Brent crude oil futures fell 42 cents to $ 55.64 a barrel at 1:18 p.m. GMT, while U.S. West Texas Intermediate (WTI) fell 29 cents to $ 52.62.
Brent’s six-month pullback, according to which contracts for onward delivery are cheaper, fell to its lowest since Jan. 5, indicating easing bullish sentiment.
China, the world’s second-largest consumer of oil, reported its biggest daily rise in new COVID-19 cases in more than 10 months.
Governments across Europe have announced tighter and longer lockdowns against coronaviruses, vaccinations are not expected to have a significant impact in the coming months.
Oil producers face an unprecedented challenge of balancing supply and demand, as factors such as the pace and response to COVID-19 vaccines cloud the outlook, an official from the International Agency for Human Rights has said. energy (AIE).
Saudi Arabia, for example, is strangling oil supplies to some Asian buyers, refining and trade sources told Reuters.
“The Saudi cuts have been counted since last week, even a little more than what was reasonable under market conditions, and a price rationalization was late,” said oil market analyst Rystad Bjornar Tonhaugen.
“Seeing Covid-19 infections increase in China with the highest margins for a long time is alarming for the market and, combined with tight lockdowns underway in Europe, may affect oil demand much more than initially expected in the first quarter. ”

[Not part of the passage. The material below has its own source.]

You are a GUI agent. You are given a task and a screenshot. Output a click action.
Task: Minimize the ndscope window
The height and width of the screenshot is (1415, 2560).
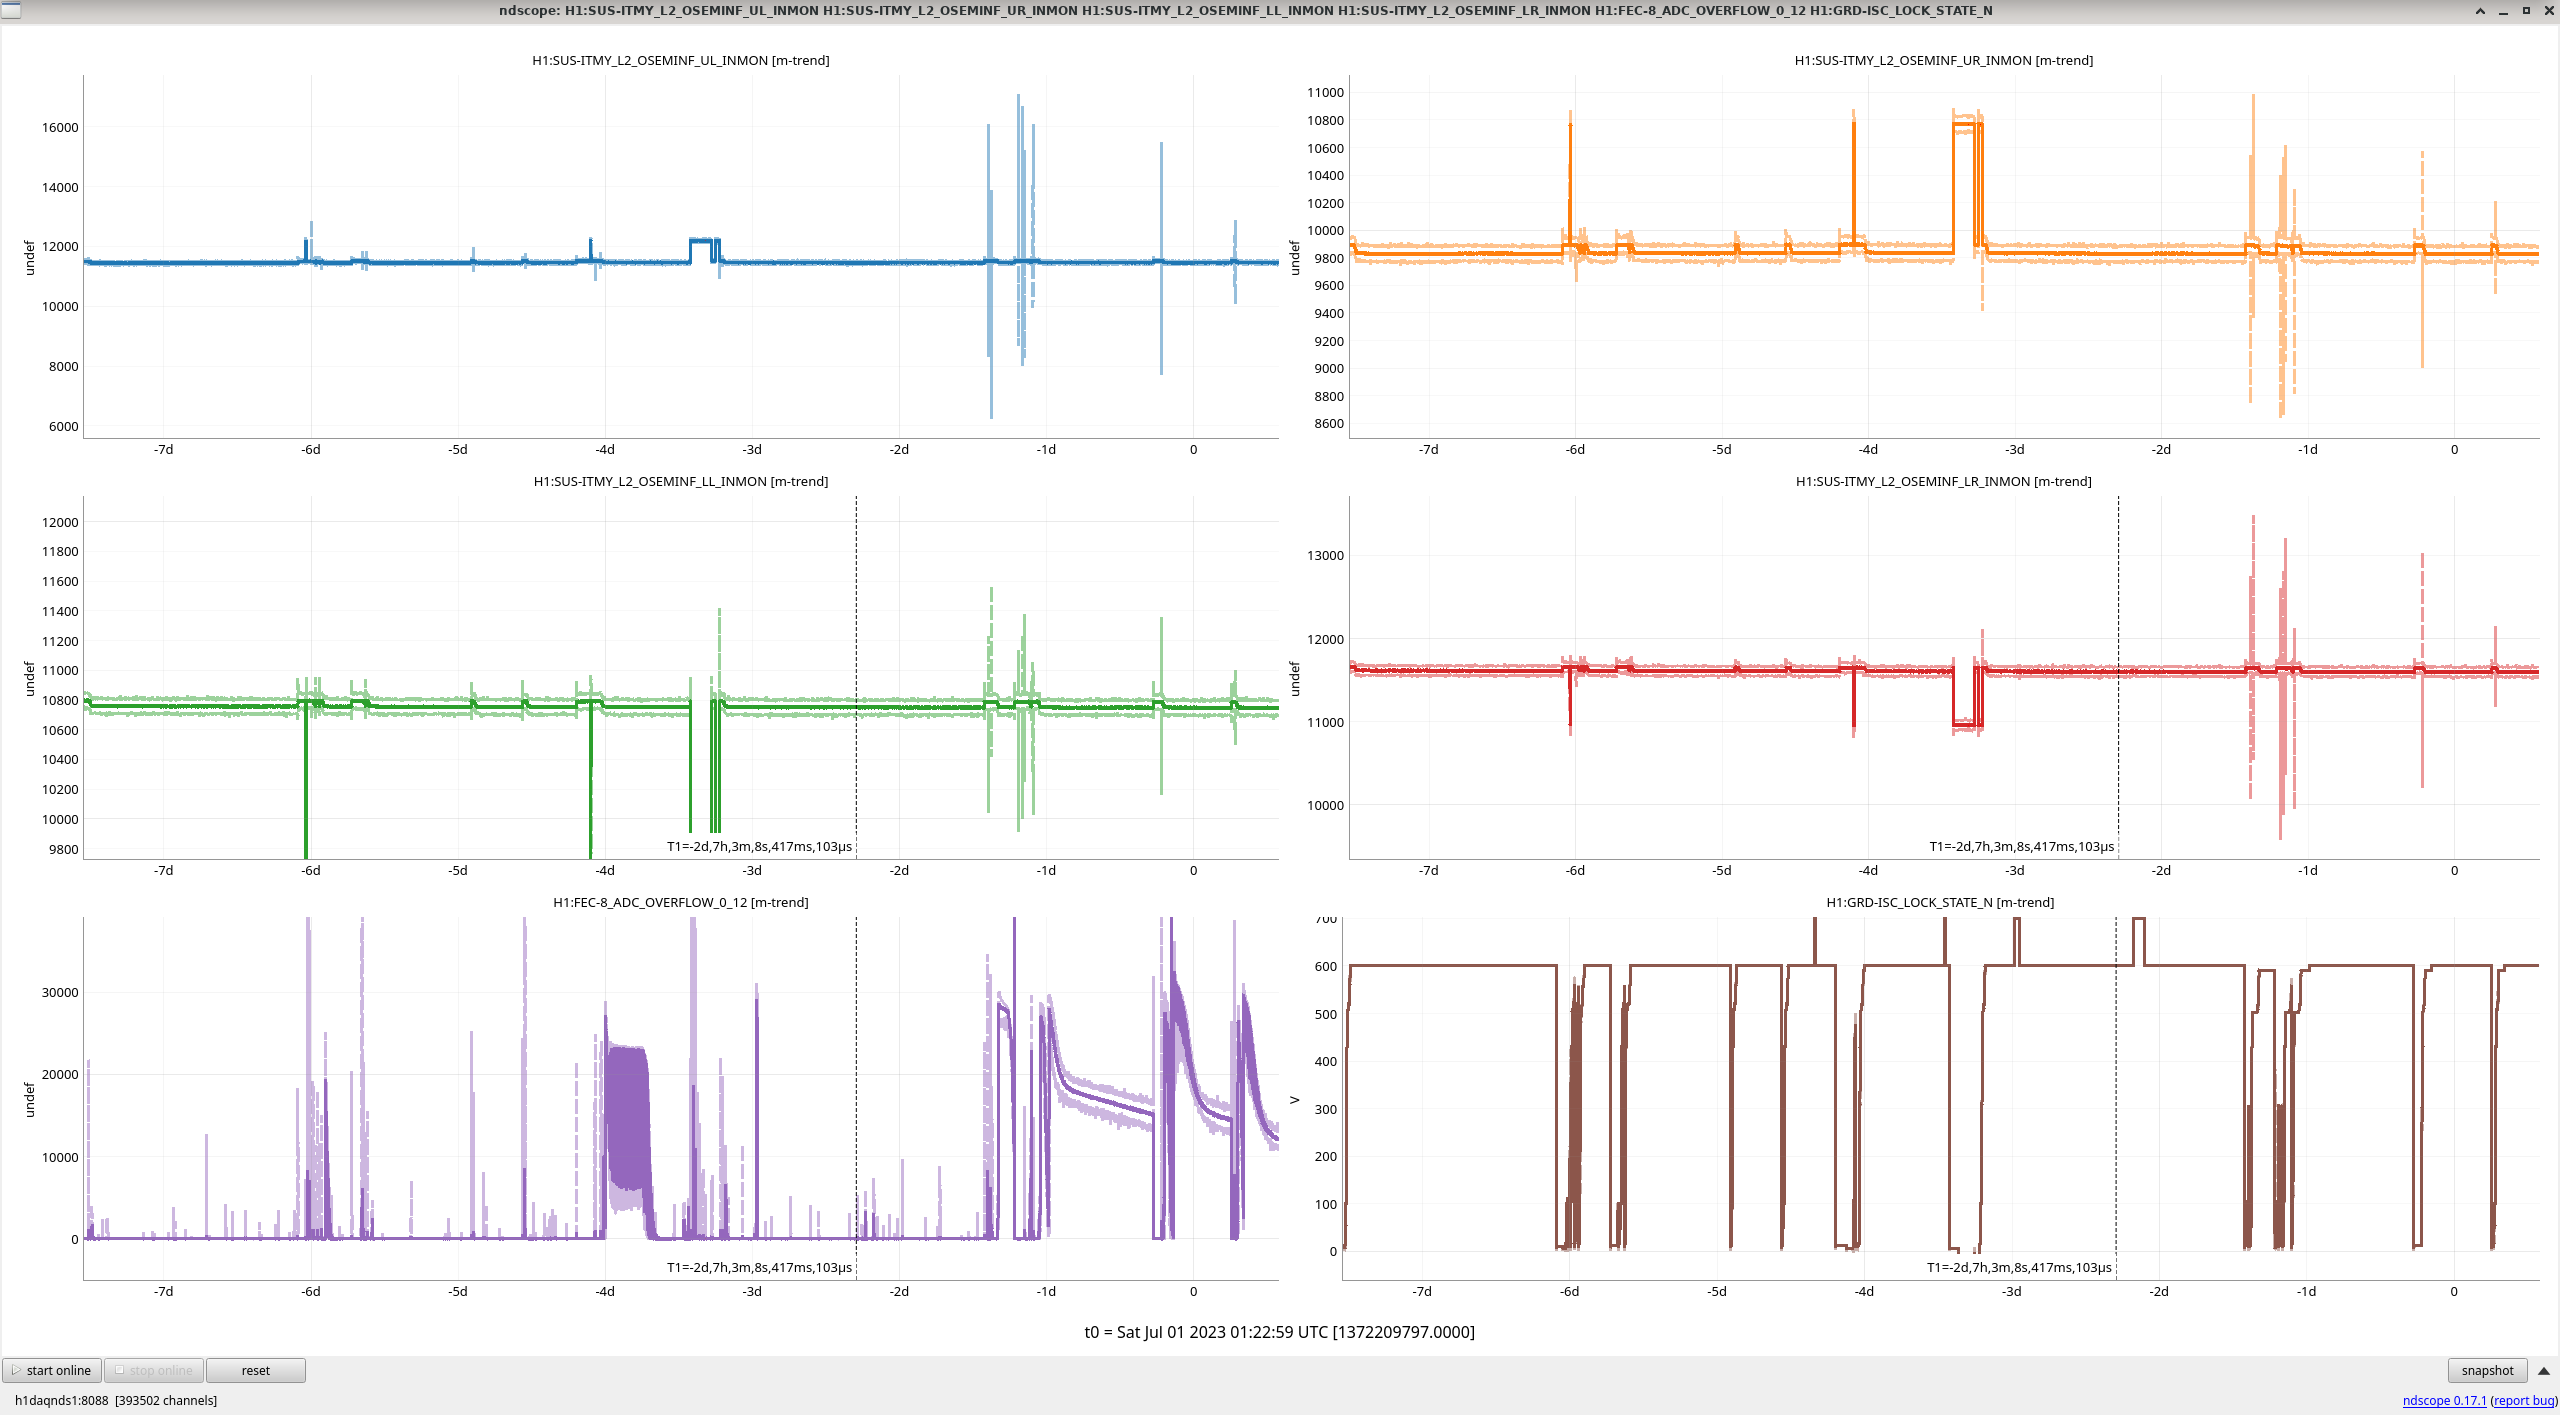2503,11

Despite the coronavirus shock, China’s total crude oil imports rose 7.3% in 2020, with record arrivals in the second and third quarters, as refineries expanding operations and low prices encouraging storage, have showed the customs data.
Also bottoming prices, U.S. crude oil inventories fell more than expected last week, although gasoline and distillate inventories rose as refiners ramped up production, the Energy Information Administration said.
Boosting hopes of increased demand for oil was a major U.S. COVID-19 relief program, which President-elect Joe Biden is due to unveil on Thursday.